Finding yourself often means losing someone else. Growing up means growing apart. But Deterding and Johnson, who first connected on middle school basketball and volleyball courts in Lubbock, Texas, didn’t want to become friends-turned-acquaintances-turned-memories.
Today, neither regrets putting pen to paper.
“Our friendship is something meaningful, and we want to sustain it,” Johnson says.
High school sleepovers and late nights playing Guitar Hero gave way to higher stakes. As freshmen, the duo, both outside hitters, had to compete for one spot in the rotation. Johnson garnered more playing time that year, but a rift didn’t develop. Yes, there have been disagreements along the way and, no, they’re not glued at the hip outside volleyball, but a decade spent as teammates has solidified bonds that run deeper than anything superficial and new. When the effervescent Deterding, for instance, fools others into thinking no storms are rumbling inside, Johnson pulls her aside and asks what’s wrong. “She can see through the facade,” Deterding says. “She’s my oldest friend, and she knows all my strengths and all my weaknesses.”
Both have been named Heartland all-conference players. Both lost a season to injuries – a frightening bone cyst for Johnson, a torn Achilles for Deterding – and both chose to redshirt and play out their fifth years together. In their senior season, Johnson and Deterding finished first and third on the team in kills, respectively.

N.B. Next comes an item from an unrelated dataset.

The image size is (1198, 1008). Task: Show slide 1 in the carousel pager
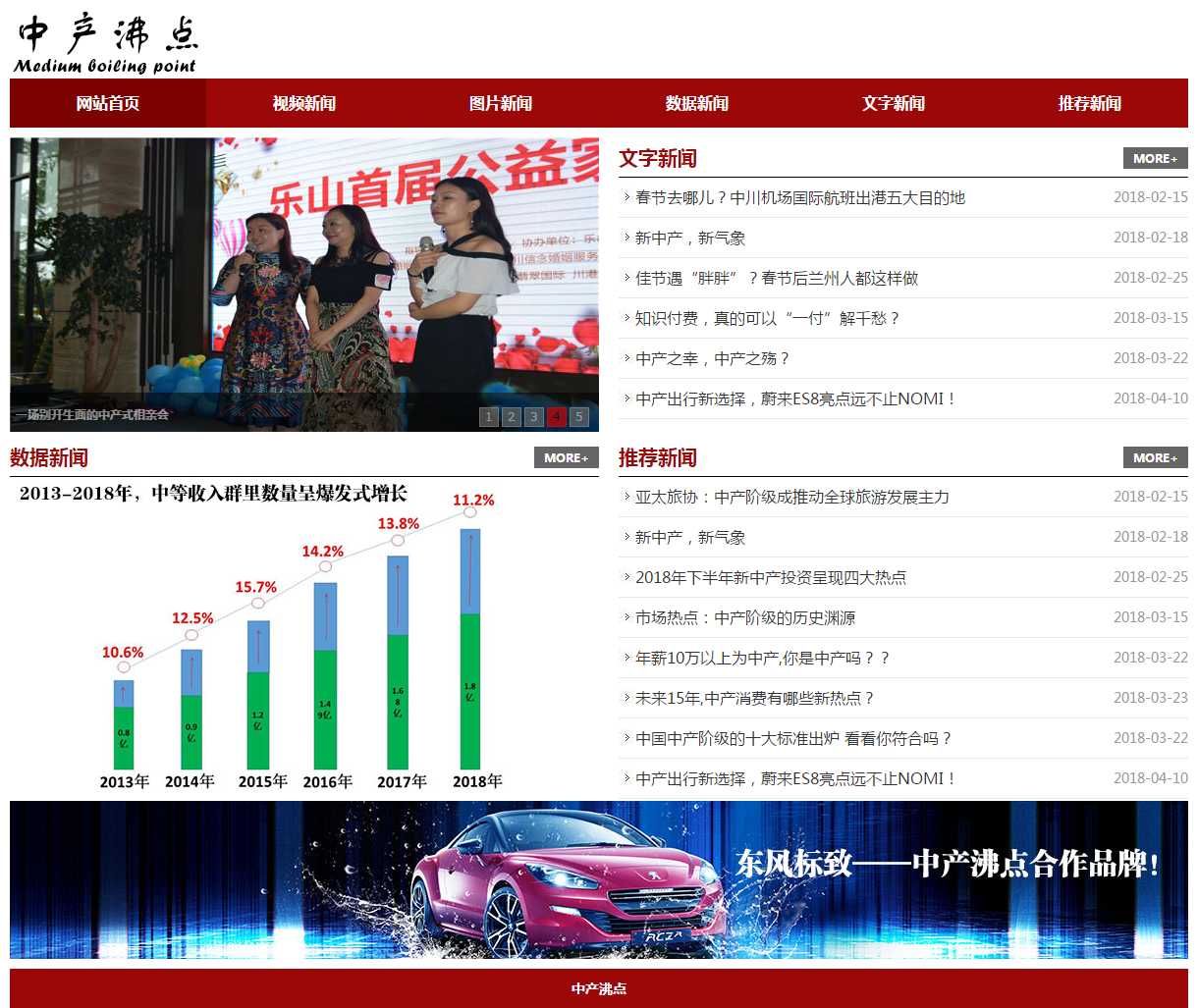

Through it all, they have appreciated watching each other blossom. Deterding insists Johnson helped her find focus and center her life through faith – “she’s always been a conscience for me” – and Johnson, a self-proclaimed introvert, says Deterding has pulled her, bit by bit, out of her shell. “I feel comfortable going places with her,” Johnson says. “She’s a buffer.”
A decade on the court has ended, and they will now find new lives: Deterding is
considering a career as a strength and conditioning coach; Johnson wants to counsel abused and troubled women. Time and distance may intervene as they often do, but “she’s always going to be there for me,” Johnson says, “and I’m going to be there for her.”